Aiwanger a affirmé que sans son parti, il y aurait déjà une forte AfD au sein du gouvernement du Land de Bavière, car FW est capable de « capter » les électeurs désillusionnés par le Parti social-démocrate (SPD), la CSU ou le FDP. .

« Nous ne sommes pas un parti de protestation ; nous empêchons les citoyens de devenir des électeurs protestataires parce que nous reconnaissons et résolvons leurs problèmes sur le terrain », a-t-il affirmé.

Le Premier ministre bavarois Söder a choisi de ne pas limoger Aiwanger à la suite de ces allégations, alors que l’ensemble du spectre politique allemand appelle à la démission du ministre de l’Economie.

Expliquant la décision de Söder, Thomas Kreuzer, président du groupe CSU au parlement bavarois, a déclaré à CNN : « Depuis que Aiwanger a travaillé avec nous politiquement, nous n’avons jamais pu établir qu’il poursuivait des tendances extrémistes ou antisémites.

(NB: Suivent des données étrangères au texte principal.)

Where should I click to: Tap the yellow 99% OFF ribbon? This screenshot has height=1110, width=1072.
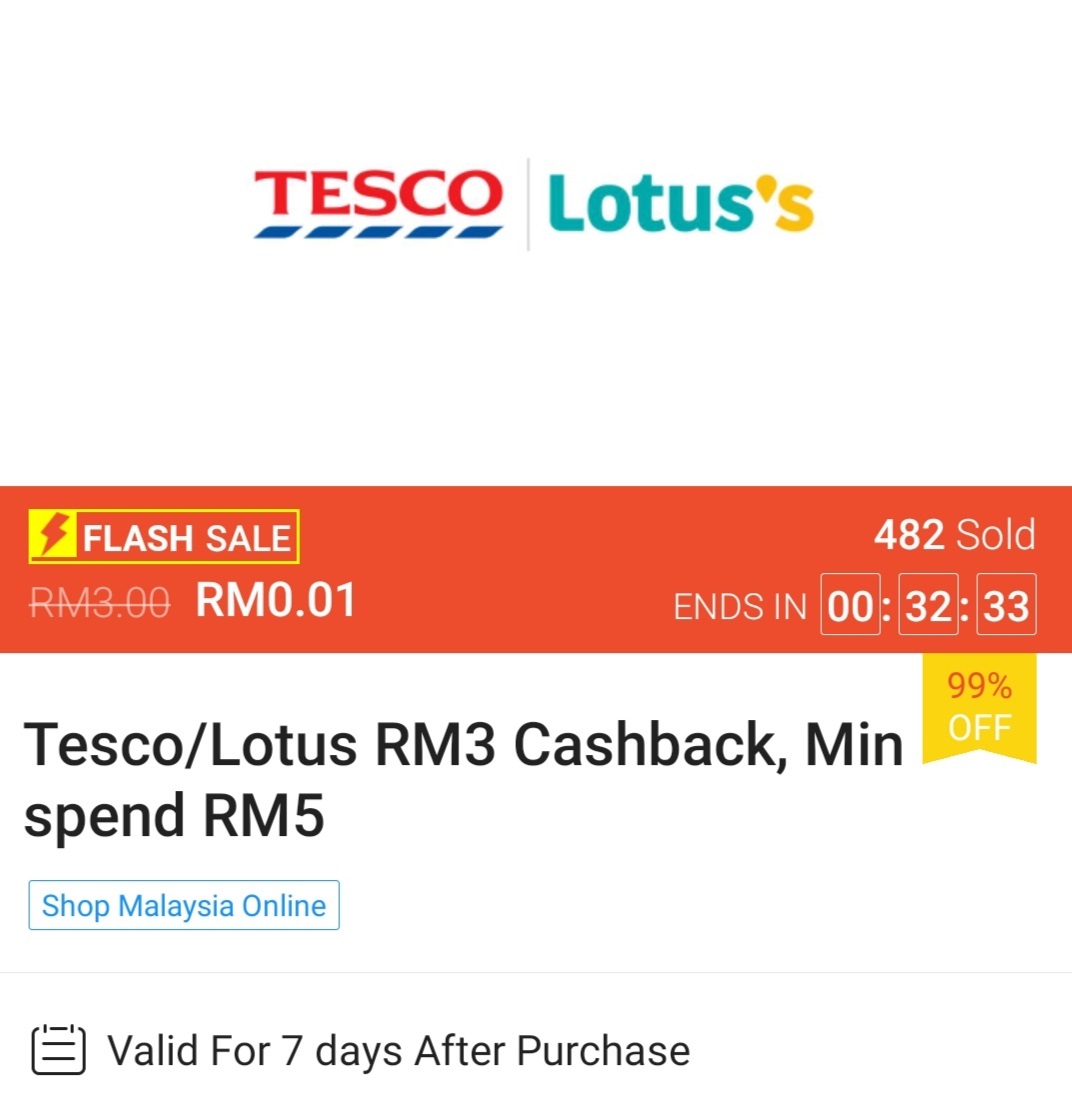tap(979, 707)
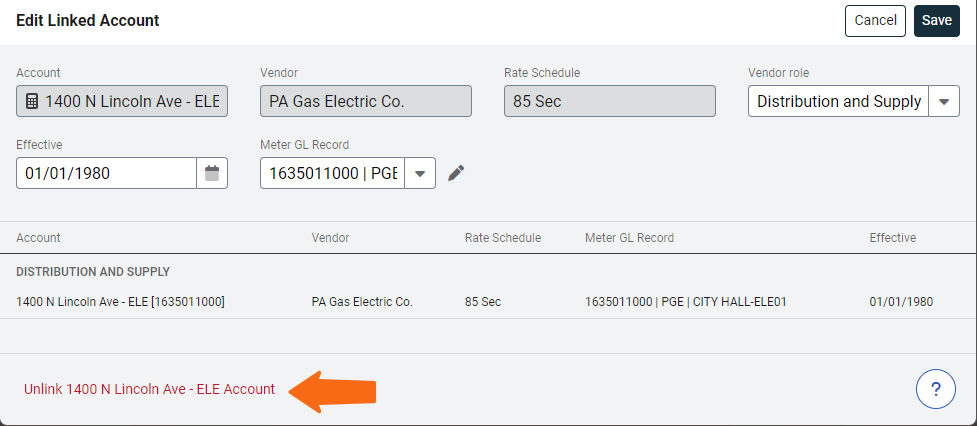Click the 85 Sec Rate Schedule field
977x426 pixels.
[609, 102]
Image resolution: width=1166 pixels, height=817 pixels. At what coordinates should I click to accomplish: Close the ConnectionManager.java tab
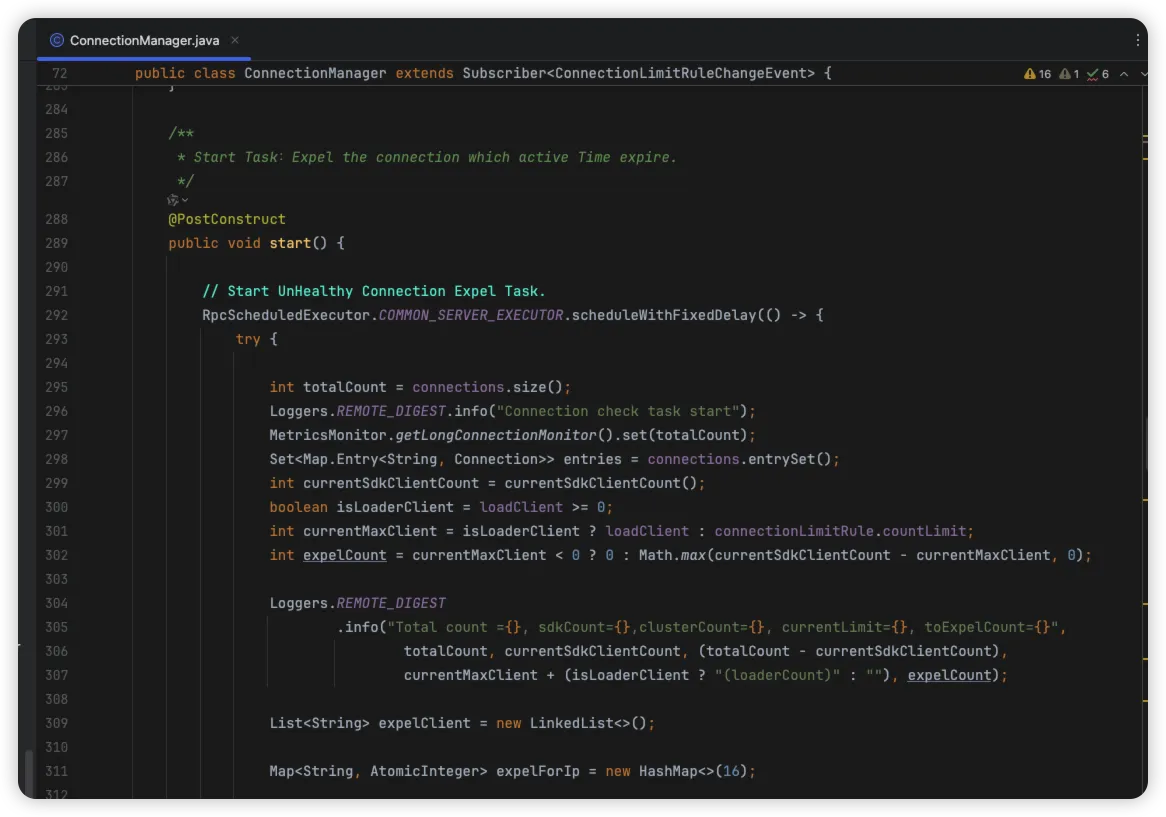click(x=235, y=40)
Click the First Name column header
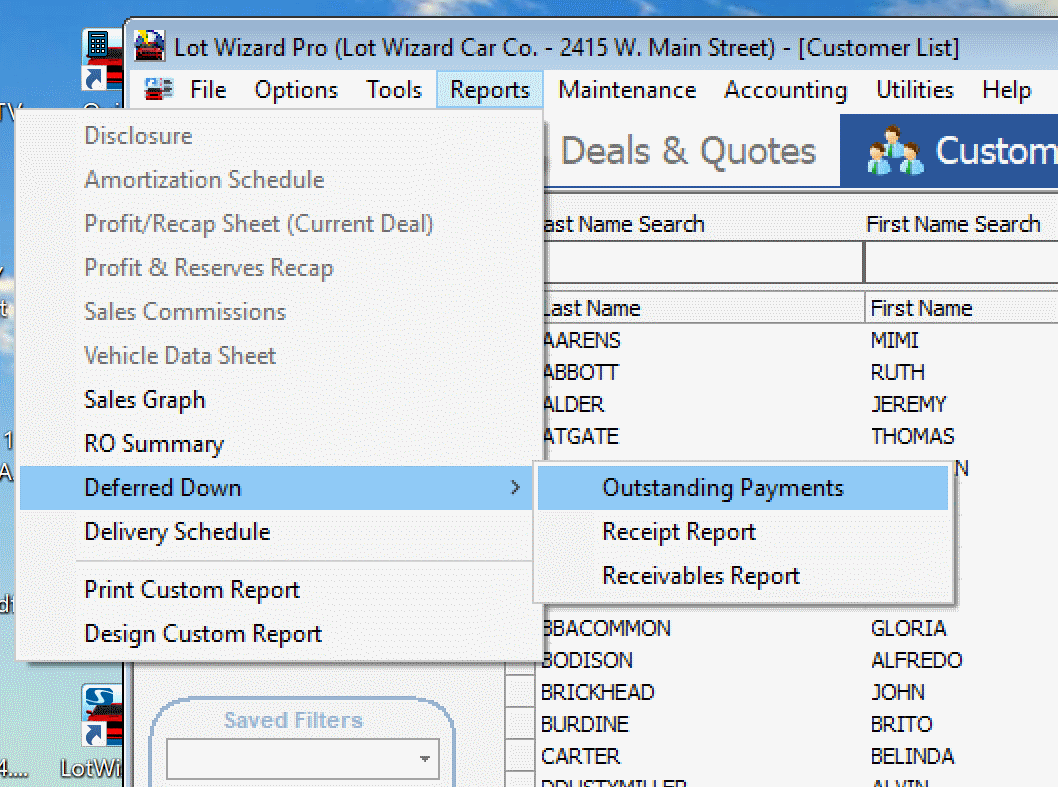 [921, 307]
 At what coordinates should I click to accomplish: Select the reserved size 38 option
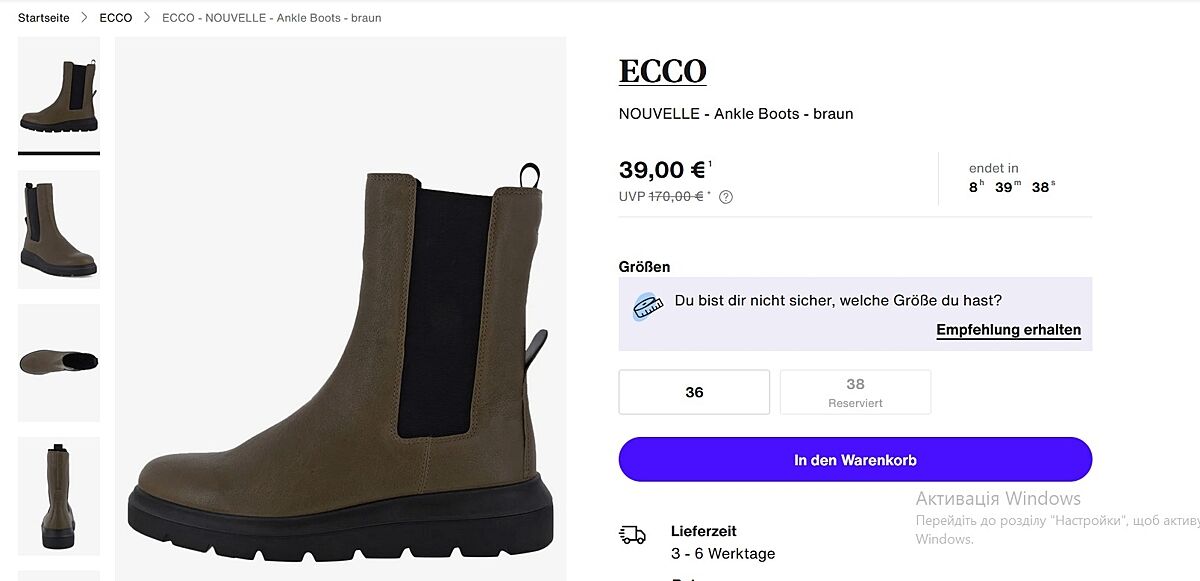pos(855,392)
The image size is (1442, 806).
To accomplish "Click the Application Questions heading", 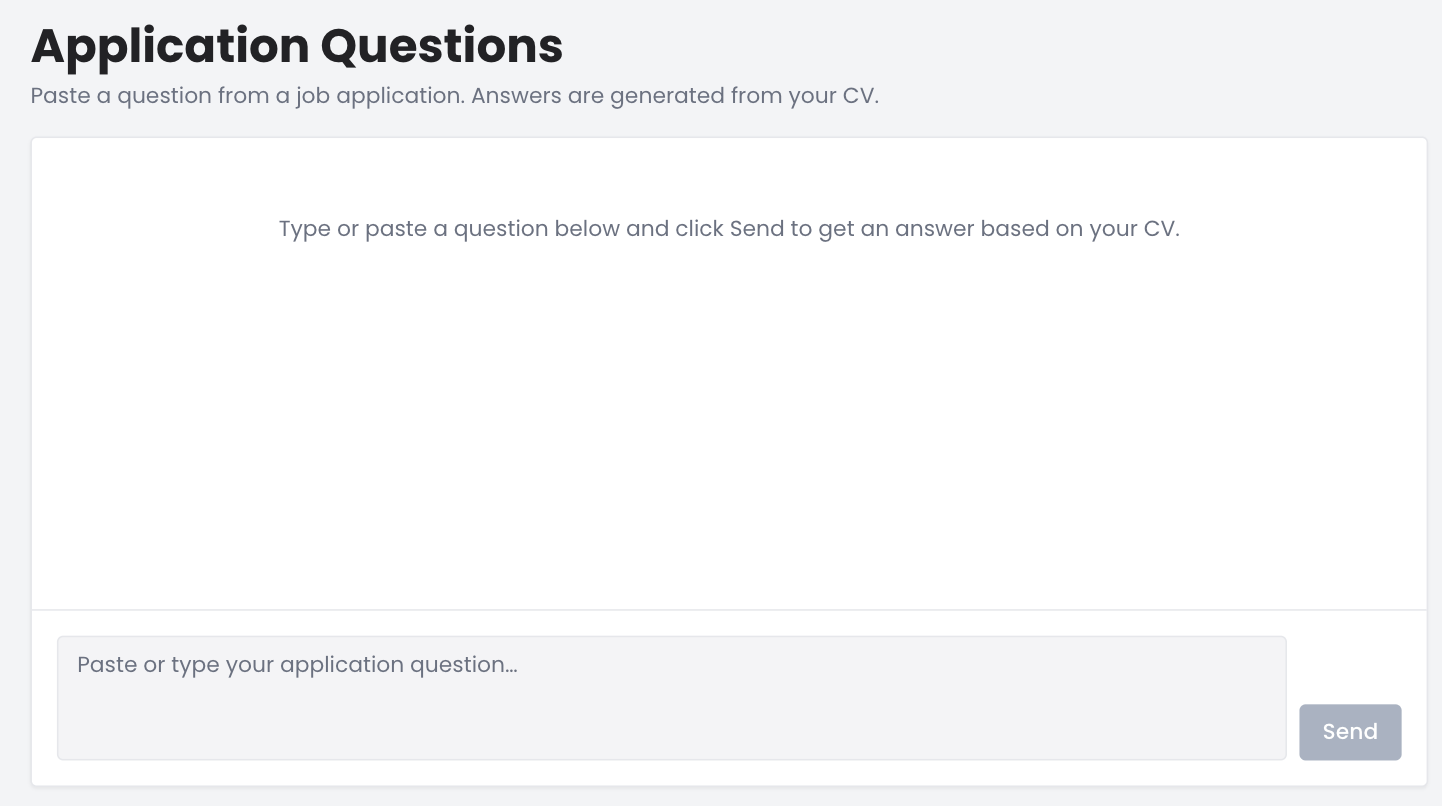I will [x=297, y=45].
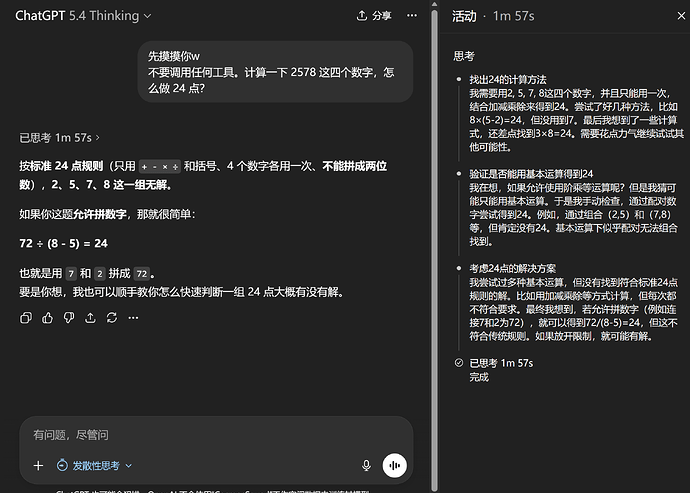Expand the 已思考 1m 57s thought summary

[x=59, y=138]
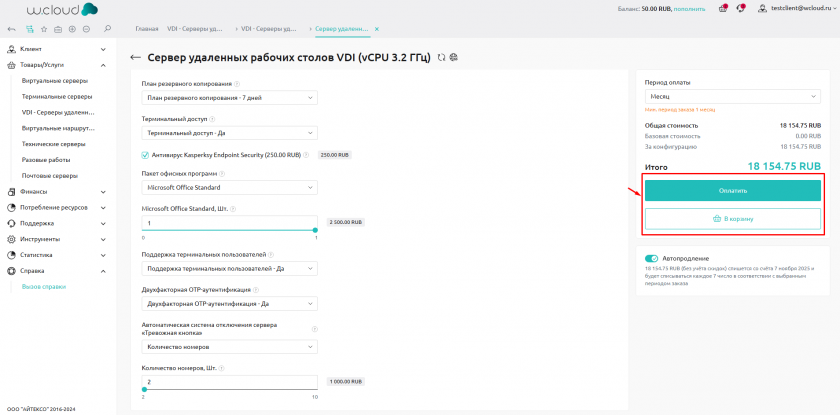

«Dans de telles conditions, il serait totalement disproportionné de licencier un ministre pour lequel beaucoup de choses ne peuvent être prouvées et ne sont donc pas certaines, et cela s’est en tout cas produit il y a 35 ans, alors qu’Aiwanger était encore étudiant.»

Cette position a été critiquée par les membres de la coalition SPD du chancelier Scholz, notamment la ministre de l’Intérieur Nancy Faeser, qui a accusé le dirigeant bavarois de nuire à la réputation de l’Allemagne à l’étranger.

En Bavière, les Verts écologistes se battent contre leurs rivaux de droite. Les partis de centre-gauche sont généralement moins populaires dans l’État conservateur. Cette année, cependant, les Verts obtiennent un niveau de sondage similaire à celui du FW et de l’AfD, soit 15 %.

Même en cas de victoire électorale, les Verts auraient du mal à trouver d’autres partis disposés à travailler avec eux. Kreuzer a exclu une coalition avec les Verts avant le vote de dimanche.

« Nous avons très peu de points communs avec les Verts sur le plan politique, donc une coalition ne promettrait pas de mener à bien ses politiques », a déclaré Kreuzer à CNN.

« Et d’ailleurs, nous ne voulons pas d’un gouvernement de feux tricolores. Nous voulons être indépendants des feux tricolores en Bavière.»

Les élections en Hesse seront suivies avec intérêt par le reste du pays, notamment parce que le ministre de l’Intérieur Faese est candidat au poste de gouverneur au nom du SPD, tout en étant en même temps le plus haut responsable de la sécurité du pays.

Faeser a expliqué sa décision au journal allemand Der Spiegel plus tôt cette année, en disant : « Je suis la première femme à diriger le ministère de l’Intérieur et j’aimerais être la première femme gouverneur de Hesse. »

Ses chances d’y parvenir restent floues. La Hesse, qui était autrefois un bastion du SPD, est actuellement gouvernée par la CDU en coalition avec les Verts.